* _WORK REQUEST_
Below are lines of data; restate word for word those running from the line containing "Task: Click the word Verona in Modelo column" to the line containing "This screenshot has width=1200, height=1200.", inclusive, and no others.

* _GIVEN DATA_
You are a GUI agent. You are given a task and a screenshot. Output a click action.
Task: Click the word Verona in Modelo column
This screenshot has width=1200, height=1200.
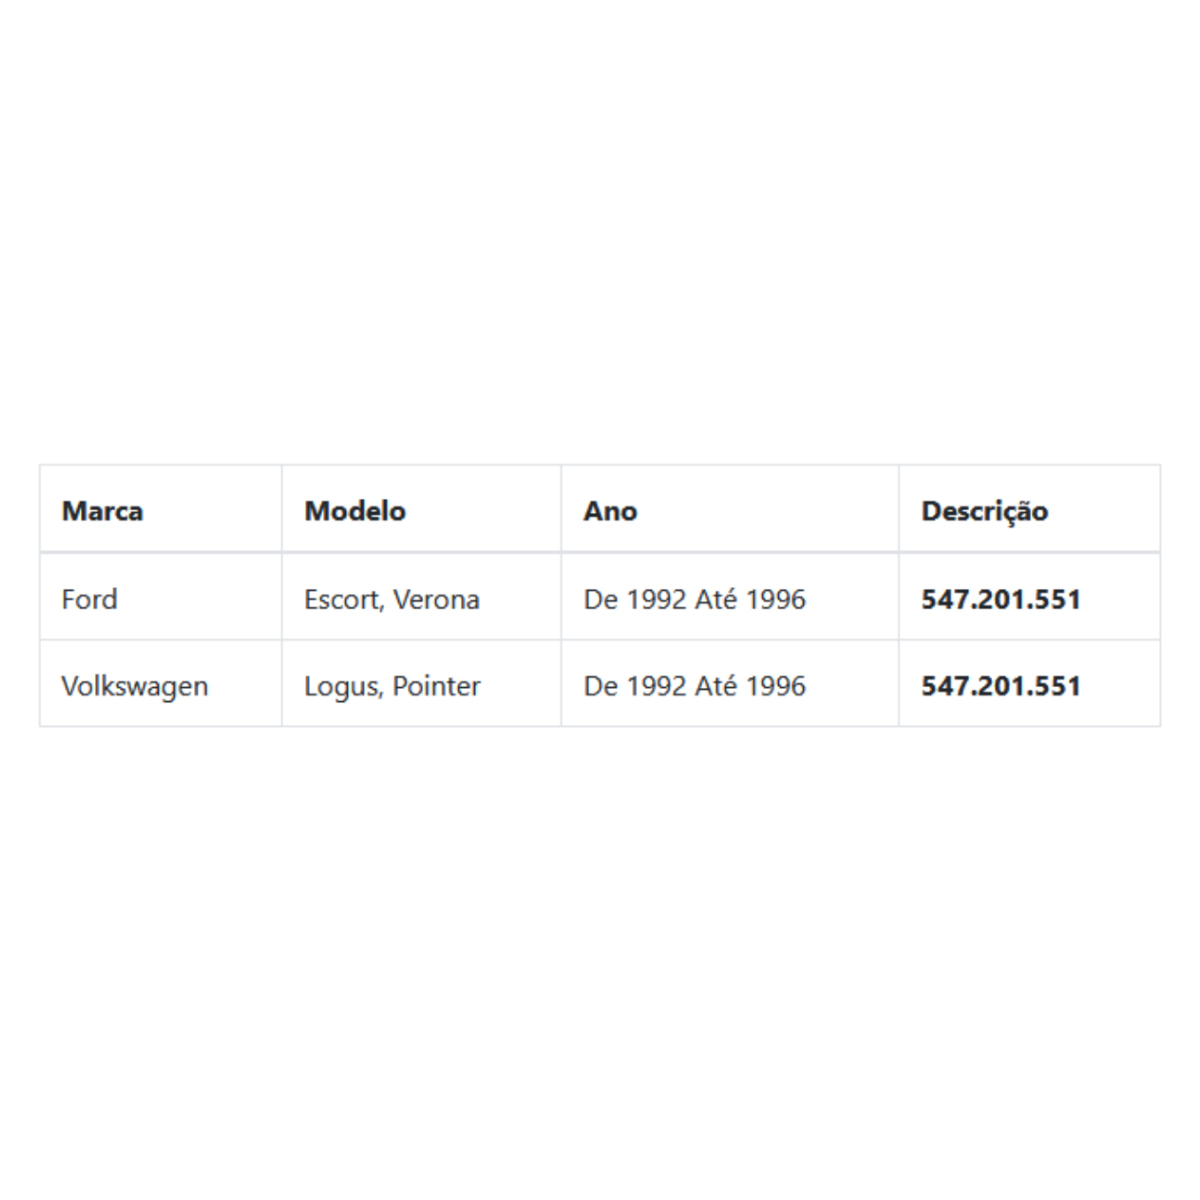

--

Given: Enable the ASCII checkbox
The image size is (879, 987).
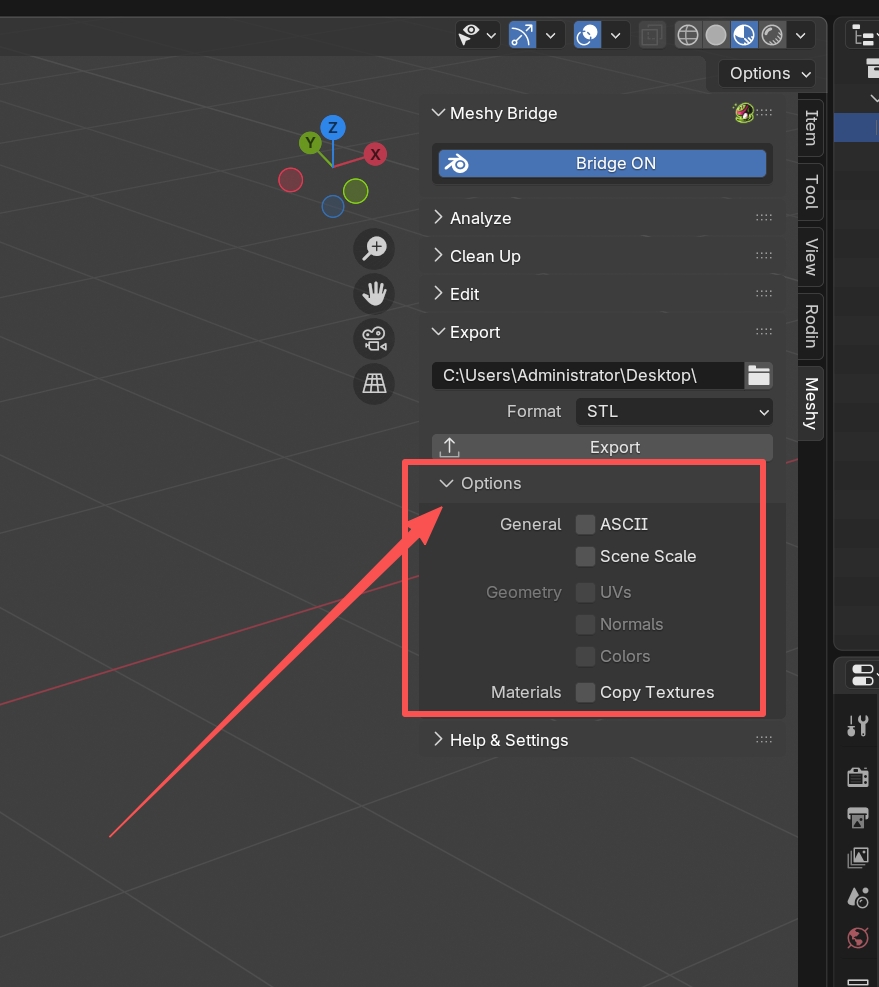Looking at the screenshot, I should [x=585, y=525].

* _YOUR SOLUTION_
Task: Click the word Verona in Modelo column
This screenshot has width=1200, height=1200.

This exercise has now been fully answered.